Purtroppo non è stato avvistato alcun esemplare nel materiale video e nessuno è stato attirato dalle esche, tuttavia i ricercatori hanno individuato il loro materiale genetico nei campioni di DNA ambientale (eDNA), una tecnica sempre più utilizzata in biologia marina. Tra i 159 campioni recuperati, è stato individuato il DNA dello squalo bianco in cinque di essi, confermando che gli esemplari erano si trovavano in un raggio di 25 chilometri ed erano stati lì al massimo 2 giorni prima della raccolta del campione. “Sebbene non abbiamo osservato direttamente gli squali bianchi, queste attività hanno supportato l'identificazione di una delle ultime roccaforti di questa popolazione nella regione e hanno avviato un programma multi-istituzionale di conservazione degli squali bianchi nel Mar Mediterraneo, con l'obiettivo di tracciare gli ultimi squali bianchi nella regione, stimare la loro abbondanza e il rischio di estinzione, caratterizzare l'ecologia della specie e informare la gestione e la conservazione”, hanno spiegato Ferretti e colleghi nell'abstract dello studio.

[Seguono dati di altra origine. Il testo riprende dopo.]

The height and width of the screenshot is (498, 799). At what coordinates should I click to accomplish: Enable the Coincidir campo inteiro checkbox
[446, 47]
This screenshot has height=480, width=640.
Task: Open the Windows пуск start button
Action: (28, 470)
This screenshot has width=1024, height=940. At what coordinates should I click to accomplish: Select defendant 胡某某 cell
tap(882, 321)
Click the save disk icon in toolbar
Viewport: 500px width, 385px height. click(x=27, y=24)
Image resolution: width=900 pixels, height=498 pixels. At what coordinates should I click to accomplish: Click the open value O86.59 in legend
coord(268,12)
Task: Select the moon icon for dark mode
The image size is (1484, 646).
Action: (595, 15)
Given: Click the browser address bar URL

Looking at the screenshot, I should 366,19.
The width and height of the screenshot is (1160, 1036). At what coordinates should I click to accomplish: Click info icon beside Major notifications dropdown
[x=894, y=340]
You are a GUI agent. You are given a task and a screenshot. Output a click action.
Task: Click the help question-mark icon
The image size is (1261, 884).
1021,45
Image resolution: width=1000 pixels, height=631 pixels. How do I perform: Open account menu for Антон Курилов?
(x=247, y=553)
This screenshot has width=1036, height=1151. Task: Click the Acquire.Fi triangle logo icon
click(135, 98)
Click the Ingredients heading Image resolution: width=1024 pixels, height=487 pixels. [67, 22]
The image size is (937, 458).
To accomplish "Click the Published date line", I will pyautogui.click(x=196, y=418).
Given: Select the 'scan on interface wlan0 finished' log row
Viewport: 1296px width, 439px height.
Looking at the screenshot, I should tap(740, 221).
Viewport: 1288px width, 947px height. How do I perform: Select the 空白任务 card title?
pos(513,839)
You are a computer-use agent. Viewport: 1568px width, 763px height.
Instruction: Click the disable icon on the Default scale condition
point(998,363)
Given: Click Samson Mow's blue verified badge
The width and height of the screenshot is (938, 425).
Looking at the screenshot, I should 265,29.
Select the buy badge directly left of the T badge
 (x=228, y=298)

La speranza è che ulteriori e approfondite indagini possano far luce sull'effettivo numero di questi animali nel Mediterraneo; le stime vanno da alcune decine a centinaia, ma ad oggi non vi è alcuna certezza. Gli avvistamenti documentati sono rarissimi e spesso aneddotici. I dettagli della ricerca “On the tracks of white sharks in the Mediterranean Sea” sono stati pubblicati su Frontiers in Marine Science.